Last week (4th to 12th September), two 2 Ph.D. students from the Carbonate Lab, Bruno Lauper and Jean-Charles Schaegis, seized the opportunity to discover the regional geology of Israel within the framework of the CUSO (Conférence Universitaire de Suisse Occidentale) doctoral school program. This excursion, entitled “The impact of tectonics and climate in the Dead Sea area: a land bridge for humans out of Africa”, was organized jointly by Prof. Daniel Ariztegui (University of Geneva) and Dr. Nicolas Waldmann (University of Haifa).
The group composed of 23 students from different Swiss and Israeli institutions started their geological journey in erosional craters in the Negev Desert, headed north along the Dead Sea transform fault, climbed up the basaltic plateau of the Golan Heights, followed partly the Lebanese border and the Mount Meron before reaching the Mediterranean Sea in Haifa. Beside pure geology, different archeological sites were visited and different topics such as the migration of early humans or the use of water in desert arid were approached.

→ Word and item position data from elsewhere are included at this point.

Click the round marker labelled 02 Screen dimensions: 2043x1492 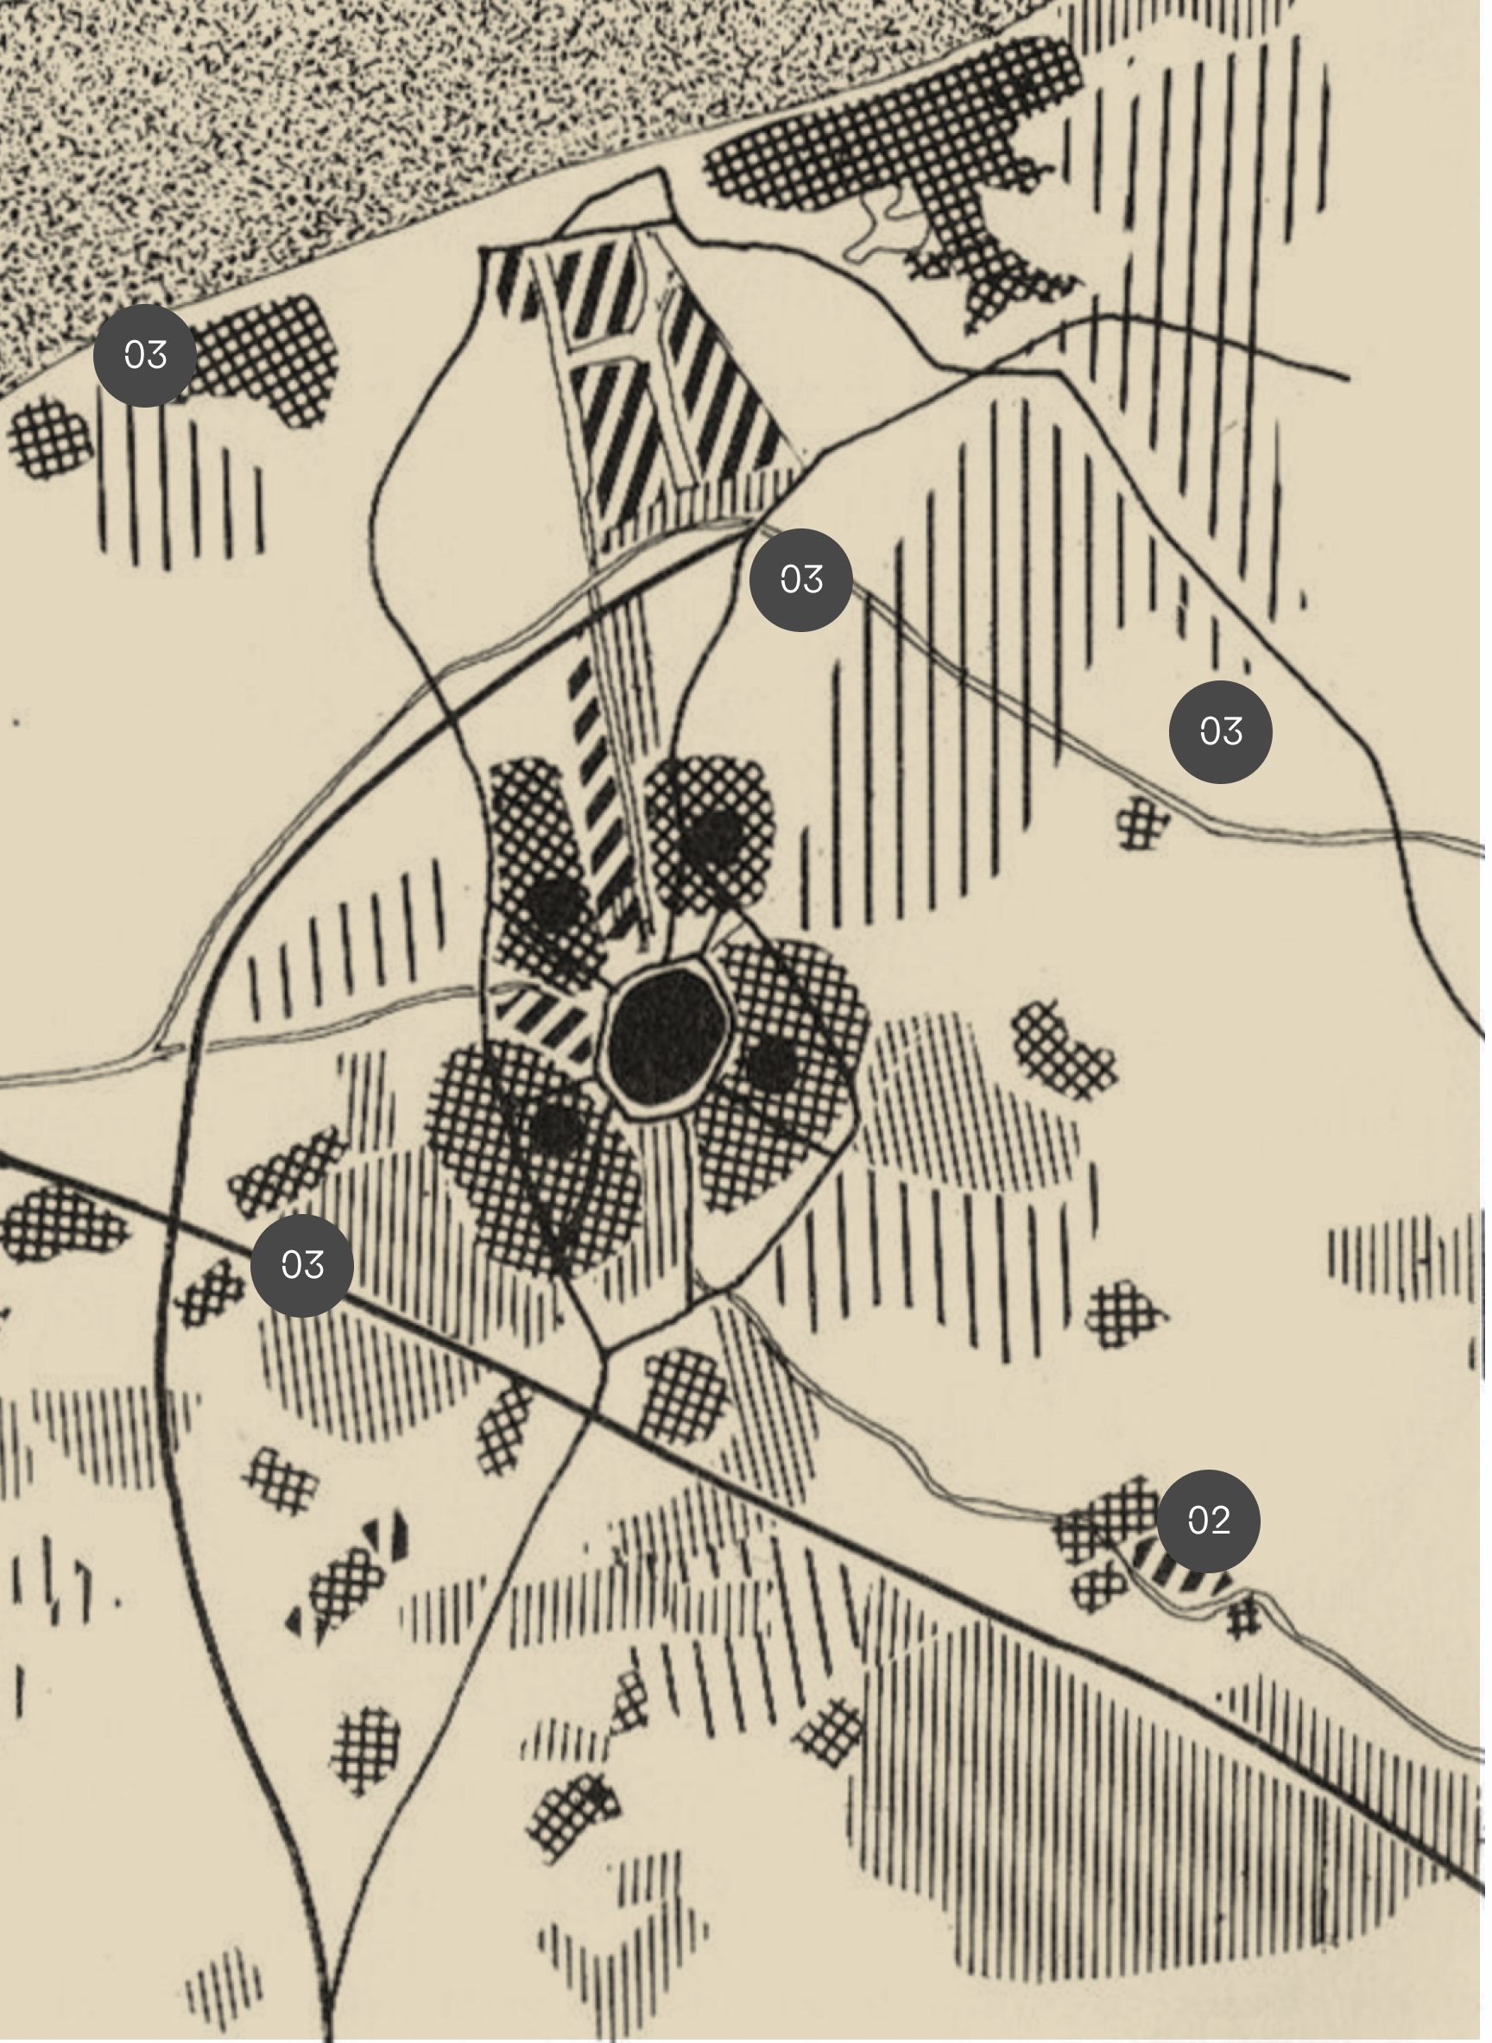tap(1208, 1520)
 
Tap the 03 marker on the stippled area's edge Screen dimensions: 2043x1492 tap(144, 355)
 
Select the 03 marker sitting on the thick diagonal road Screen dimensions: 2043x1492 tap(301, 1265)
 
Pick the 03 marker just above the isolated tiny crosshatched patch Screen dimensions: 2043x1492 tap(1220, 731)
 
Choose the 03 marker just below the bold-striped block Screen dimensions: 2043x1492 tap(800, 579)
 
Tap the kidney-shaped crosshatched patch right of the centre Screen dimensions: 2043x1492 tap(1064, 1050)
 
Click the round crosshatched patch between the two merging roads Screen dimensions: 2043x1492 tap(366, 1748)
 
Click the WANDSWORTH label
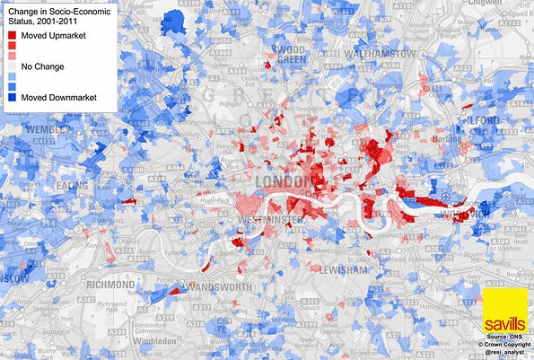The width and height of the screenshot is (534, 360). (x=218, y=285)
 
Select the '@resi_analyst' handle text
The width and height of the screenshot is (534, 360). (x=508, y=354)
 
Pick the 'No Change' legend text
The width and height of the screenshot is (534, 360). (x=43, y=66)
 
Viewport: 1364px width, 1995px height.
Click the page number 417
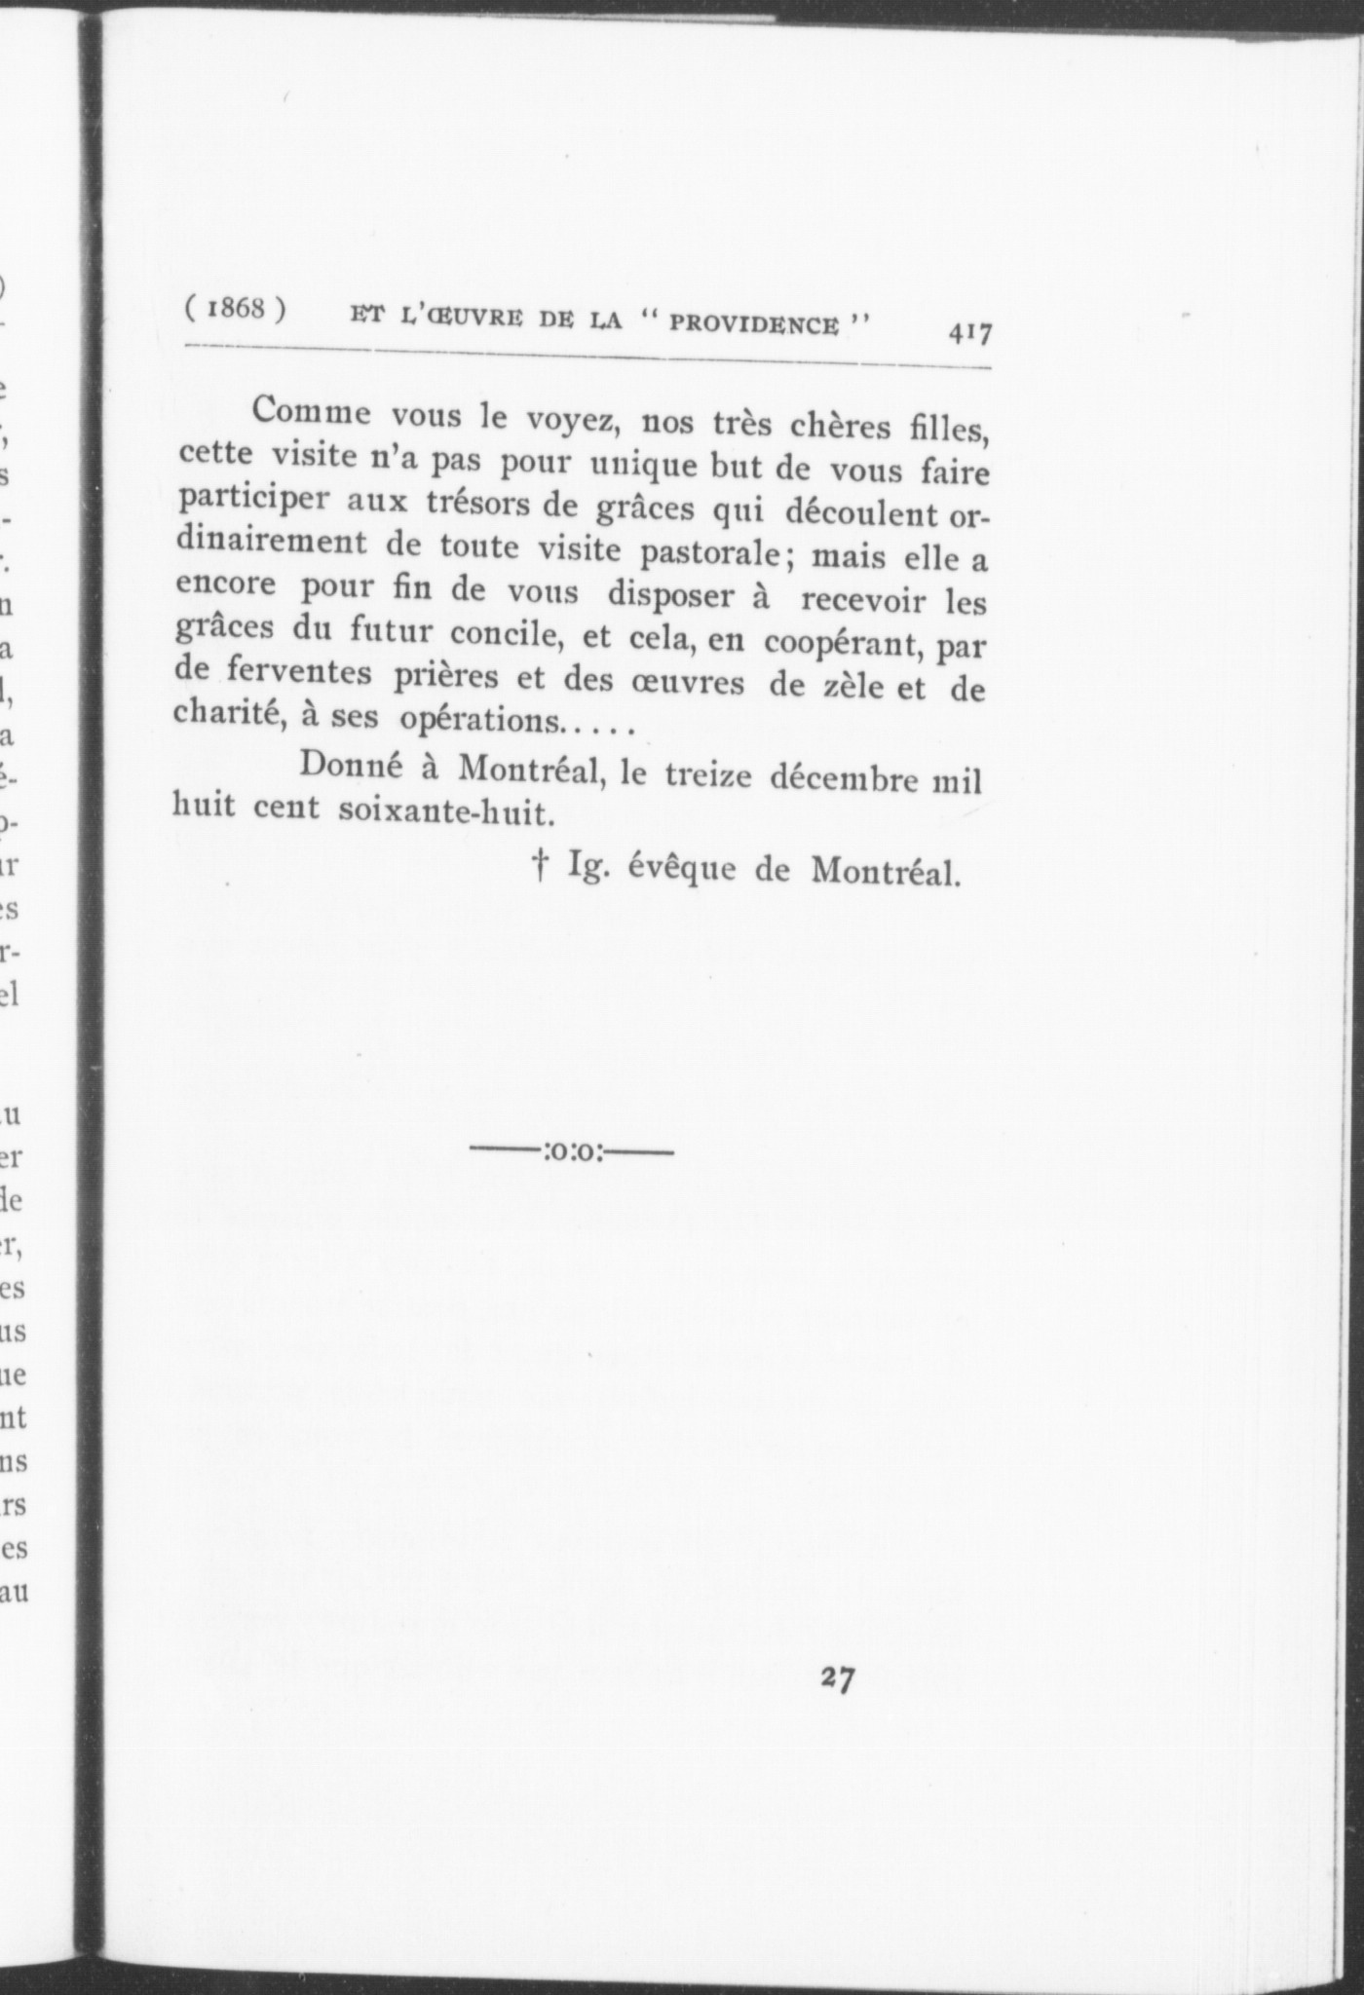[x=968, y=334]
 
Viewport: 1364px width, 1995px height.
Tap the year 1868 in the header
[x=235, y=309]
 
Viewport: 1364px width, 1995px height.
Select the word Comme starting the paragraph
[x=311, y=412]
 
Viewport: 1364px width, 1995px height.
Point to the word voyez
[x=569, y=421]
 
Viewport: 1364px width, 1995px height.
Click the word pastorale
[x=710, y=552]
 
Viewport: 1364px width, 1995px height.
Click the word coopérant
[x=840, y=644]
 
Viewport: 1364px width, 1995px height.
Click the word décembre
[x=846, y=778]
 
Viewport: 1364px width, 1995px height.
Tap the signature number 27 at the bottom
[x=838, y=1678]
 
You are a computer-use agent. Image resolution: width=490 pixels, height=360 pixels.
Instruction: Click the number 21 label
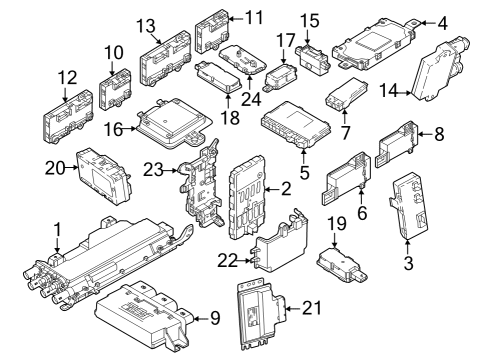click(312, 307)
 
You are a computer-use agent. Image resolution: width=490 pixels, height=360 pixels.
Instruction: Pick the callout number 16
click(113, 129)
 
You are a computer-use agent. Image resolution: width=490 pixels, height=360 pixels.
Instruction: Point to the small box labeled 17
click(279, 72)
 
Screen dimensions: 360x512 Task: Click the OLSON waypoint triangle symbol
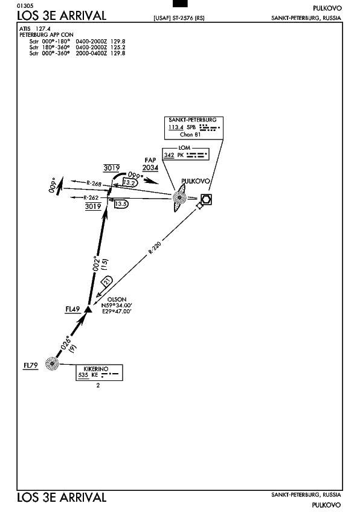[88, 309]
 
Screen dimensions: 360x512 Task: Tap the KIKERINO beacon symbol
[52, 363]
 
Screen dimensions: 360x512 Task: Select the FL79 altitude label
[31, 365]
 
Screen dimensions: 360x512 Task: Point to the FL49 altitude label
[72, 309]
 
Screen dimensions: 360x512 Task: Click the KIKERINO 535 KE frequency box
[99, 373]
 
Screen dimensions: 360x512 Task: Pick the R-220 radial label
[155, 248]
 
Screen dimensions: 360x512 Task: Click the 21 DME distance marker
[107, 281]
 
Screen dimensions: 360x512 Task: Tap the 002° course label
[95, 263]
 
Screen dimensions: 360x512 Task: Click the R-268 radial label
[94, 184]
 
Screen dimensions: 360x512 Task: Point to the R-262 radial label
[91, 197]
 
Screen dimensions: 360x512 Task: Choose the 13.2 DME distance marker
[129, 183]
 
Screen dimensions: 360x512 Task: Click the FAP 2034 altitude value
[150, 167]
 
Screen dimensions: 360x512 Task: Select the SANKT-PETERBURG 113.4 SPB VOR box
[194, 127]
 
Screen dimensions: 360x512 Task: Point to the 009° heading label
[53, 185]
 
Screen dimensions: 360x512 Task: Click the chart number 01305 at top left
[25, 5]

Jean-Charles and Bruno greatly enjoyed this experience and noticed the importance of such excursions not only for diversifying their geological skills, but also for increasing the links between early career scientists from different universities and different research fields, as well as for enhancing future collaboration. Jean-Charles and Bruno would like to thanks warmly the organizers for this amazing experience that left their minds full of souvenirs and their stomachs full of humus.